Stated task :: Render every line of the records below as one numbered list, leaving out the blank lines.

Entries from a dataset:
============================================================
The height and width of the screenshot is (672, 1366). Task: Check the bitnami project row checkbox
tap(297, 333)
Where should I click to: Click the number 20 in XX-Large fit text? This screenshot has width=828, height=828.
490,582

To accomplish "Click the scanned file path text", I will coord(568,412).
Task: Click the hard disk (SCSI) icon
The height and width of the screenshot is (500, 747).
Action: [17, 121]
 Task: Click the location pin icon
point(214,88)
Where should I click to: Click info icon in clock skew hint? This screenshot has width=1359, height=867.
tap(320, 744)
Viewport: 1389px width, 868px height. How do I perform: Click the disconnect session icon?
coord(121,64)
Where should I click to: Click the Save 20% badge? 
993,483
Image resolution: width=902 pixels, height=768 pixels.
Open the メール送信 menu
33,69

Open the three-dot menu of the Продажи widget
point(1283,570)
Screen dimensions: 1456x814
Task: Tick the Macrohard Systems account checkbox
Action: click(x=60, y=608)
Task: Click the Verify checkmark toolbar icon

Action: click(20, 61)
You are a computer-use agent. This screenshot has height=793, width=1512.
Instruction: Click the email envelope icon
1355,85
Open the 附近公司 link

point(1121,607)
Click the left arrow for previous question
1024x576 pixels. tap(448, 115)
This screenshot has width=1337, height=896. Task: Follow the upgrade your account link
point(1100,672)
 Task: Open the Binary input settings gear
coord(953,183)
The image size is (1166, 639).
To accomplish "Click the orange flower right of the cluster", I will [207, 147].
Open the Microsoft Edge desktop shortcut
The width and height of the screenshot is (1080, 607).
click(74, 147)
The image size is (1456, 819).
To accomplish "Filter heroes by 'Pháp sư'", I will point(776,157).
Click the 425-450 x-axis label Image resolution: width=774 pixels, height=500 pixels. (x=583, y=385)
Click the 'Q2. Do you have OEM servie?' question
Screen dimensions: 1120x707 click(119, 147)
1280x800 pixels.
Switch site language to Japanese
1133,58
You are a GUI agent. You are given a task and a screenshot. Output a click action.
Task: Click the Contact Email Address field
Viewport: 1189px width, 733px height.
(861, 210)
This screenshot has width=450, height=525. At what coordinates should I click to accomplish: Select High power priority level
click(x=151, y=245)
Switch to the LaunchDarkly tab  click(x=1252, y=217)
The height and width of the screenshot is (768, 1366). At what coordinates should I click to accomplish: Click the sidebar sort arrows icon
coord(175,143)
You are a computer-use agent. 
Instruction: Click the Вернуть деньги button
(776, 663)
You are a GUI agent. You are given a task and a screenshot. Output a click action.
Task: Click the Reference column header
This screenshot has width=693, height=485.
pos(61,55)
============================================================
Task output ::
1. The height and width of the screenshot is (672, 1366). Task: Check the bitnami project row checkbox
2. tap(297, 333)
3. Where should I click to: Click the number 20 in XX-Large fit text? This screenshot has width=828, height=828.
4. 490,582
5. To accomplish "Click the scanned file path text", I will coord(568,412).
6. Task: Click the hard disk (SCSI) icon
7. The height and width of the screenshot is (500, 747).
8. Action: [17, 121]
9.  Task: Click the location pin icon
10. point(214,88)
11. Where should I click to: Click info icon in clock skew hint? This screenshot has width=1359, height=867.
12. tap(320, 744)
13. Viewport: 1389px width, 868px height. How do I perform: Click the disconnect session icon?
14. coord(121,64)
15. Where should I click to: Click the Save 20% badge? 
16. 993,483
17. Image resolution: width=902 pixels, height=768 pixels.
18. Open the メール送信 menu
19. 33,69
20. Open the three-dot menu of the Продажи widget
21. point(1283,570)
22. Screen dimensions: 1456x814
23. Task: Tick the Macrohard Systems account checkbox
24. Action: click(x=60, y=608)
25. Task: Click the Verify checkmark toolbar icon
26. Action: click(20, 61)
27. You are a computer-use agent. This screenshot has height=793, width=1512.
28. Instruction: Click the email envelope icon
29. 1355,85
30. Open the 附近公司 link
31. point(1121,607)
32. Click the left arrow for previous question
33. 1024x576 pixels. tap(448, 115)
34. This screenshot has width=1337, height=896. Task: Follow the upgrade your account link
35. point(1100,672)
36.  Task: Open the Binary input settings gear
37. coord(953,183)
38. The image size is (1166, 639).
39. To accomplish "Click the orange flower right of the cluster", I will [207, 147].
40. Open the Microsoft Edge desktop shortcut
41. The width and height of the screenshot is (1080, 607).
42. click(74, 147)
43. The image size is (1456, 819).
44. To accomplish "Filter heroes by 'Pháp sư'", I will point(776,157).
45. Click the 425-450 x-axis label Image resolution: width=774 pixels, height=500 pixels. (x=583, y=385)
46. Click the 'Q2. Do you have OEM servie?' question
47. Screen dimensions: 1120x707 click(119, 147)
48. 1280x800 pixels.
49. Switch site language to Japanese
50. 1133,58
51. You are a GUI agent. You are given a task and a screenshot. Output a click action.
52. Task: Click the Contact Email Address field
53. Viewport: 1189px width, 733px height.
54. (861, 210)
55. This screenshot has width=450, height=525. At what coordinates should I click to accomplish: Select High power priority level
56. click(x=151, y=245)
57. Switch to the LaunchDarkly tab  click(x=1252, y=217)
58. The height and width of the screenshot is (768, 1366). At what coordinates should I click to accomplish: Click the sidebar sort arrows icon
59. coord(175,143)
60. You are a computer-use agent. 
61. Instruction: Click the Вернуть деньги button
62. (776, 663)
63. You are a GUI agent. You are given a task and a screenshot. Output a click action.
64. Task: Click the Reference column header
65. This screenshot has width=693, height=485.
66. pos(61,55)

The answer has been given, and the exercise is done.